In May 2011, Peters, a Hawaii resident, sued Defendants in the Federal District
Court of Hawaii, under the Fair Debt Collection Practices Act, 15 U.S.C. 1692,
(“FDCPA”) and the Racketeer Influenced and Corrupt Organizations Act, 18 U.S.C.
1961, (“RICO”). By an order dated September 12, 2012 (Doc. No. 200), the Federal
District Court of Hawaii severed Plaintiff’s claims against BYCC premised upon the Fair
Debt Collection Practices Act from his remaining state law claims, granting summary
judgment to Defendant with respect to the FDCPA claims.
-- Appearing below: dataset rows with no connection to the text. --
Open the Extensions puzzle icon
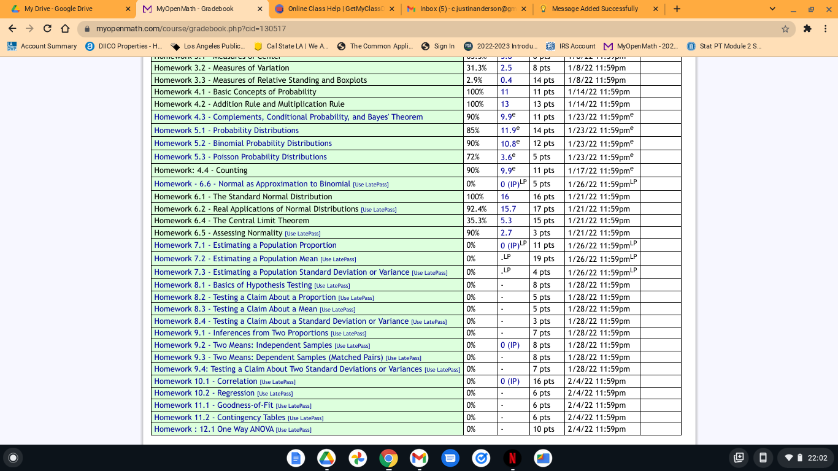838x471 pixels. (807, 29)
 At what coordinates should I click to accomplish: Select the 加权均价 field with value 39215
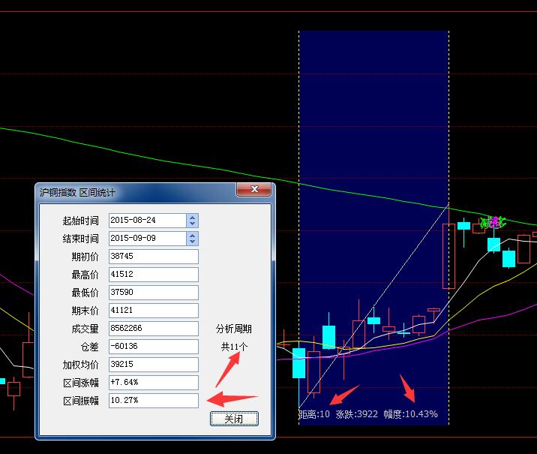click(x=153, y=365)
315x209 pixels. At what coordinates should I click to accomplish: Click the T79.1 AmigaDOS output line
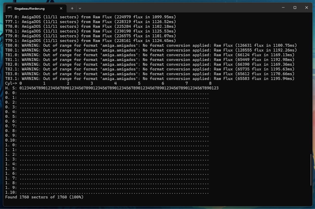pos(90,41)
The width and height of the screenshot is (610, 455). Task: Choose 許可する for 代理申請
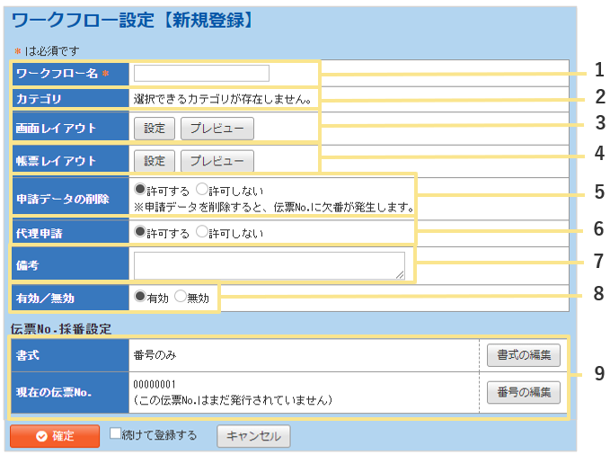click(x=139, y=232)
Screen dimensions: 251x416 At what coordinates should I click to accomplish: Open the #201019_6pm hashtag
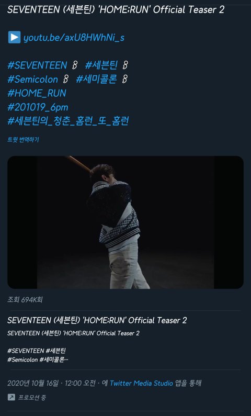tap(38, 107)
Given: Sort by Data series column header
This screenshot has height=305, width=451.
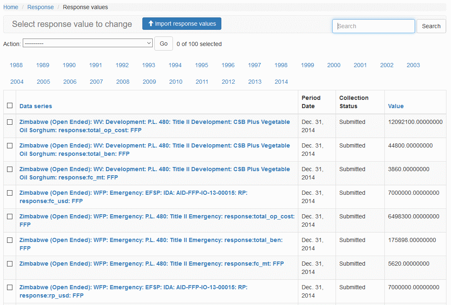Looking at the screenshot, I should point(36,106).
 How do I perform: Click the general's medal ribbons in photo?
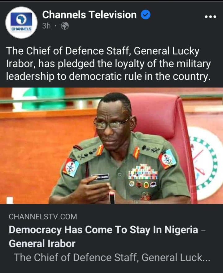143,172
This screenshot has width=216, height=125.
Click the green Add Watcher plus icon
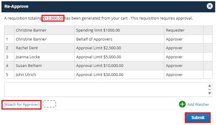tap(182, 104)
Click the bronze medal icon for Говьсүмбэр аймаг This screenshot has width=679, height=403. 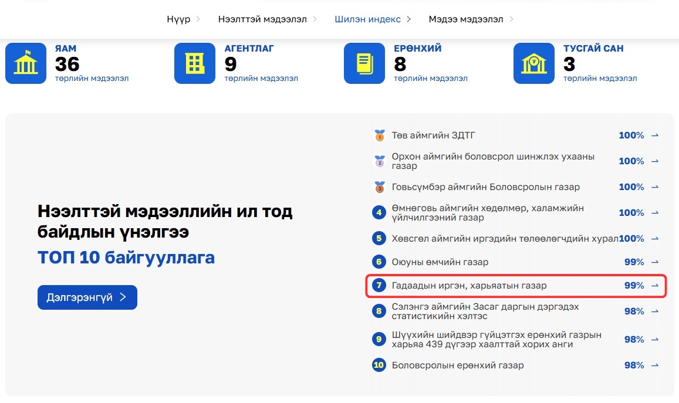(379, 187)
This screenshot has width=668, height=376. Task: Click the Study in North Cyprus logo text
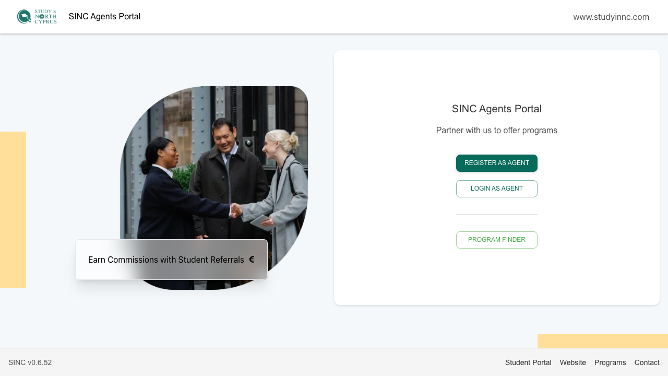(x=45, y=17)
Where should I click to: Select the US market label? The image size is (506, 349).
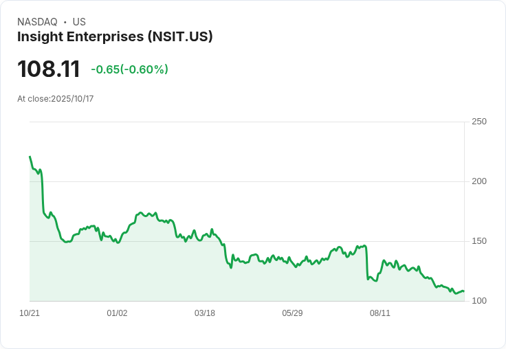79,22
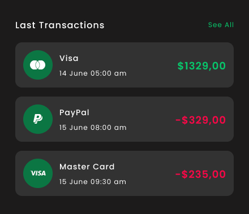Click the Mastercard circles icon
The height and width of the screenshot is (214, 249).
38,65
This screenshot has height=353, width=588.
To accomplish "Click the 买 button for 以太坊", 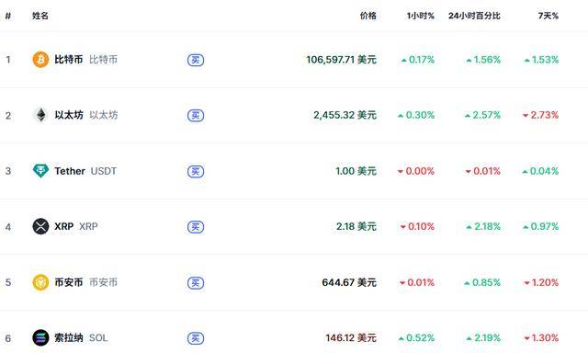I will [x=196, y=115].
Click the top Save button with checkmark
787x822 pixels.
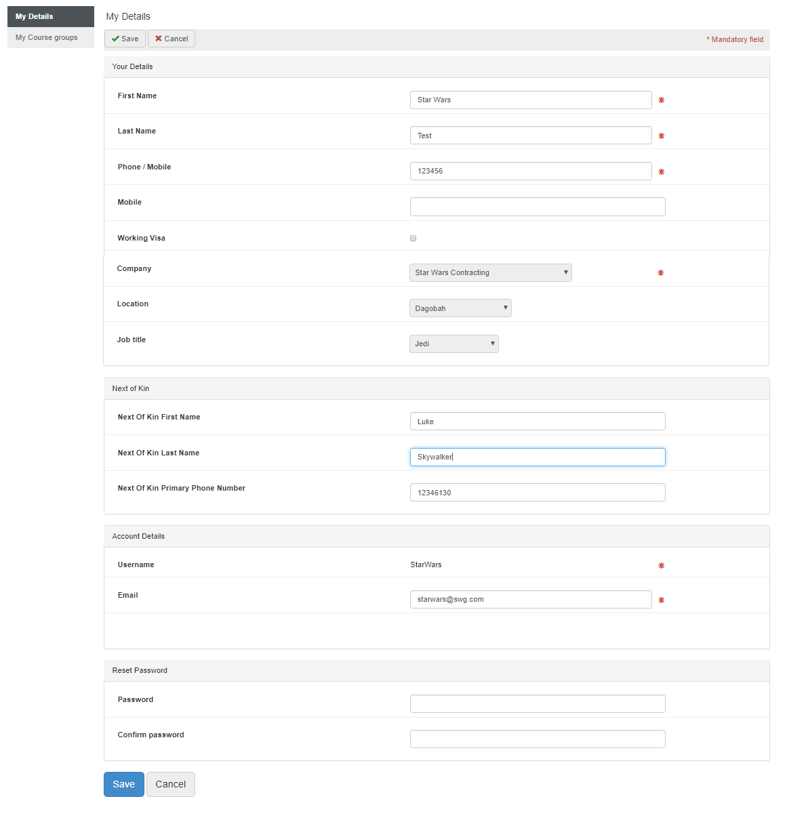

Plaintiff is now appealing that
decision to the Ninth Circuit and has filed a motion under 60(b), asking the Federal
District Court of Hawaii for relief.
In October 2011, the parties stipulated and agreed to dismiss the RICO claim
without prejudice. Specifically, the RICO claim asserted by Plaintiff was dismissed, with
leave to amend if this action was transferred to the Fifth Circuit. (Doc. No. 243-1.)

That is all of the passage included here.